The recent release from the Ministry of Public Works of a statement on the topic of “Emergency Repairs Update for MV Kimbia & MV Barima” shows that “restoration work” on both boats is “ongoing and will be complete it soon. ”
The disclosure comes on the heels of signing an agreement between the Government of Guyana and the Government of India in which the Indian military shipbuilding company Garden Reach Shipbuilders & Engineers Ltd. (GRSE) is building a new ship for Guyana that will help strengthen. communication links between the coast and some of Guyana’s hinterland regions.
In the context of Guyana’s long-standing challenges in communications in the country, including the movement of people and cargo, to and from coastal locations, ordinary Guyanese as much as the business community will monitor progress towards realizing the deliverables of this agreement.
To return to the issue of the absence of the MV Kimbia and the MV Barima from service, what this means is that the downtime for these vessels places limitations on the efficiency of communication links between large parts of coastal and hinterland Guyana, a circumstance which, for all sorts of reasons, is, to say the least, undesirable.
The fact that these two vessels appear to require considerable attention, at the same time, raises the question of whether or not these vessels have a maintenance and repair regime and whether these regimes are being followed.

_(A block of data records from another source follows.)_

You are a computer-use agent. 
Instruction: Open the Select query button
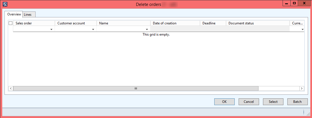click(x=273, y=102)
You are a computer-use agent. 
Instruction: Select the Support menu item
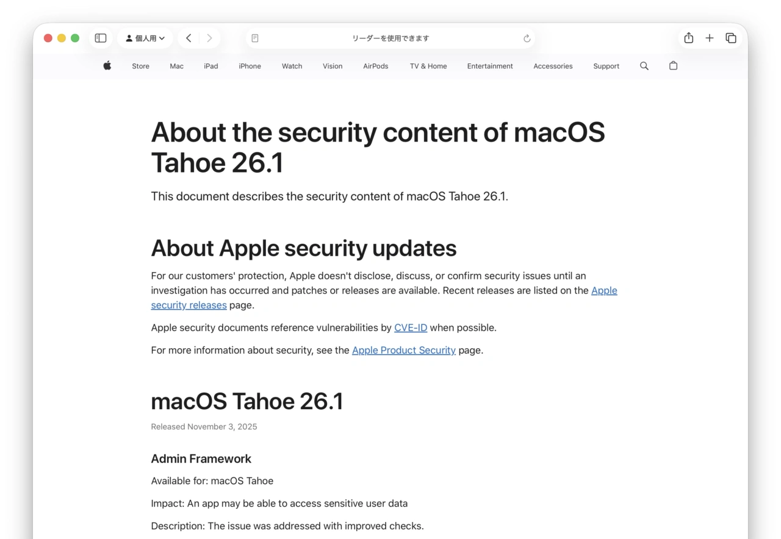(606, 66)
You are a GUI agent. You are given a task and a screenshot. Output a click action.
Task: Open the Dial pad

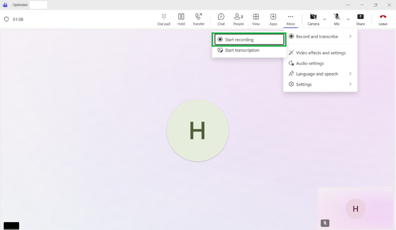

We believe that the answers to these questions should come from the Ministry of Public Works and the Department for Transport and Harbors (T&HD).
The Government has, over time, seized upon itself the tension of pronouncing on issues of particular national importance in the kind of take-or-leave-it method that, all too often, lacks any sense of accountability or, for that matter, concern with the consequences of prejudice and delay. This is nothing new.

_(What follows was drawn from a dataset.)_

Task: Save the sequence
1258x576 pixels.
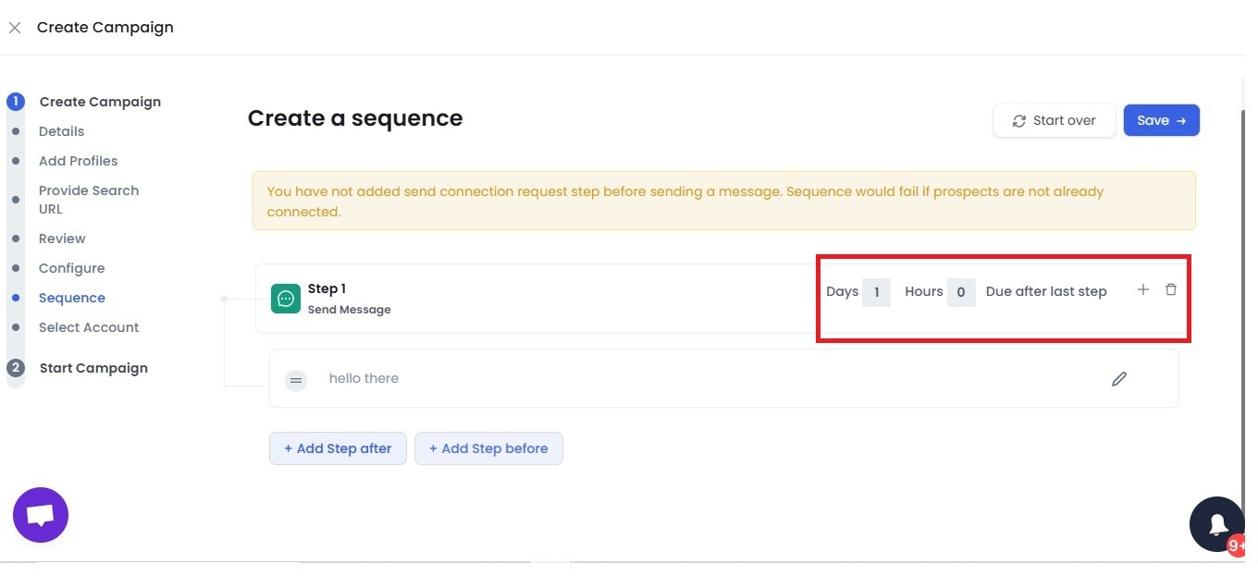Action: click(1161, 120)
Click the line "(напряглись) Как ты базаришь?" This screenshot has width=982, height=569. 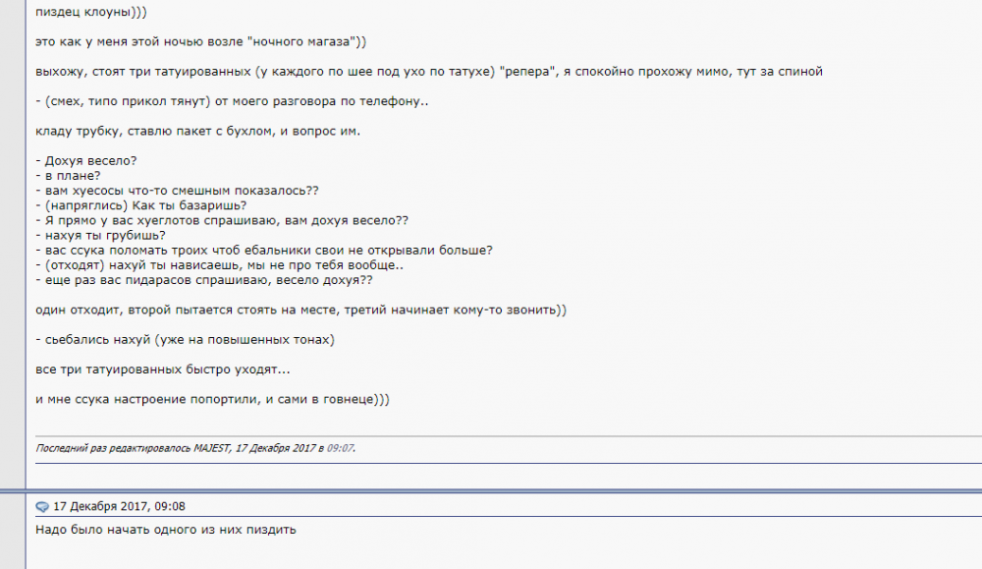(140, 205)
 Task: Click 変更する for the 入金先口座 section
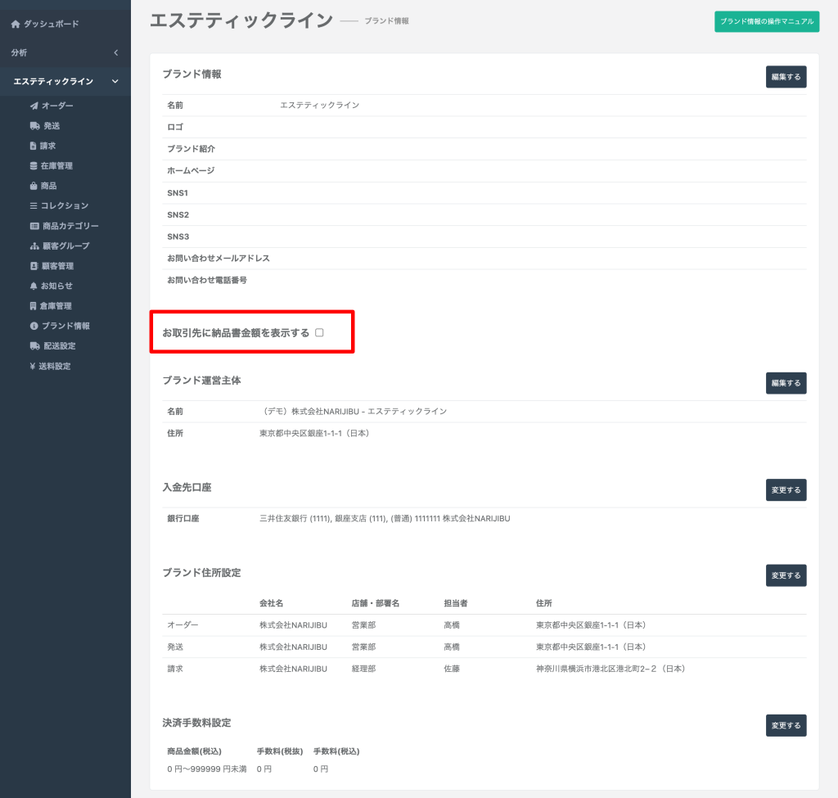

There can be no question that creating sustainable links between the coastal and inland regions of Guyana to facilitate the movement of people and cargo is vital to the development of the country. Whatever other promises the country’s oil and gas activities might hold, development must be informed by a certain level of strategic thinking that addresses issues such as building an infrastructure network designed to create integrity concerning the peculiarity of our country as well as that critical sense of territorial integrity, which, for us, is an important issue at the moment. Where we neglect to be mindful of these holdings we remain, in more than one, hobbling, a physically divided country, as clearly demonstrated by the protracted underdevelopment of our inner regions and ‘ r the unequivocal trademarks of underdevelopment that include, in the cases of some regions, significant levels of food insecurity.
All of this, in our view, relates to the issue of holding government to account. Experience would have taught us that leaving the decision-making process in the hands of one political administration alone, without vigorously pushing back against poorly thought out and obviously counterproductive decisions, has worked for us . Indeed, a trend that leaves important targets spontaneous, a result that often resembles self-censorship by those in control. Examples of incompetence and mismanagement are attended by a kind of suck-up and move-on attitude that engenders an overwhelming sense of powerlessness in the entire population. That continues to be the case under successive political administrations and unless decision-making begins to be more responsive to a greater sense of accountability (to the specific wishes of the people, generally) then, as we should have learned from our experience, over the years, we are on a hiding place.